Fire, land use, and tree establishment
At REMA and Zaleski, periods of oak and maple establishment were related to specific fire events as these stands developed. The establishment and subsequent survival of maples generally began immediately after the cessation of significant fires, i.e., fires that wounded at least one-third of the oak samples. The final oak establishment event also occurred directly after the last significant fire at three of the four REMA and Zaleski units. Because maples seldom were recorded as witness trees in upland forests just before Euro American settlement (Beatley 1959; Dyer 2001), these results lend support to the hypothesis that organized fire control facilitated the invasion of maples into the uplands from the more fire-protected lowlands (Abrams 1998).

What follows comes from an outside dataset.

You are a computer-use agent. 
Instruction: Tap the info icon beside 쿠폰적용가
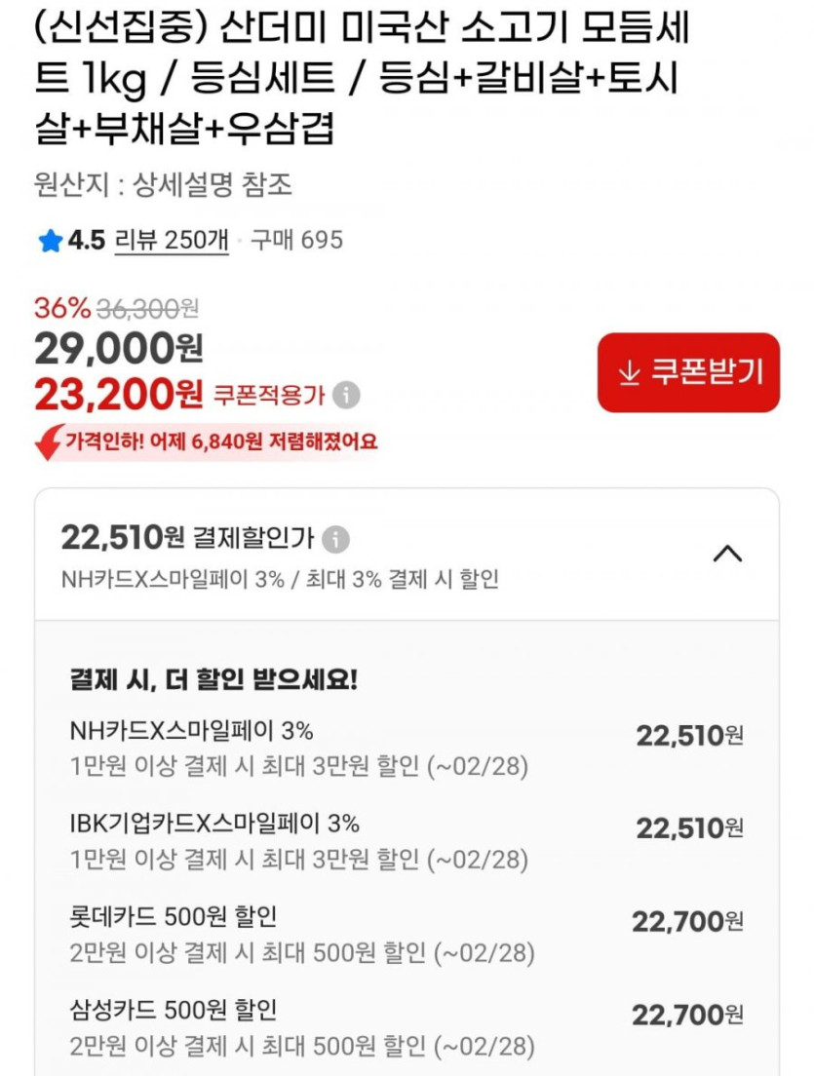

The temporal patterns of fire history and maple establishment were similar at all four units at REMA and Zaleski. All units had periodic fires from ca. 1870 to 1925, and all units burned in both 1917 and 1923; in each of those years, fires were significant in three units. The initiation of maple establishment was similar in that none was documented in any units before the 1917 fires. Limited establishment was documented between the 1917 and 1923 fires, and large pulses occurred immediately after the 1923 fires followed by continuous establishment into the 1960s. The large pulses of maple establishment after the 1923 fires suggest resprouting from previously established individuals. Red maple, which accounted for 89% of the maple samples at REMA and Zaleski, has thin bark and is highly susceptible to top kill by fire (Harmon 1984; Regelbrugge and Smith 1994; Hutchinson et al. 2005); however, it also sprouts prolifically after topkill (Albrecht and McCarthy 2006; Blankenship and Arthur 2006). Maples probably began recruiting into these stands earlier than we document, perhaps much earlier, but presumably were being killed or top-killed until the cessation of fires.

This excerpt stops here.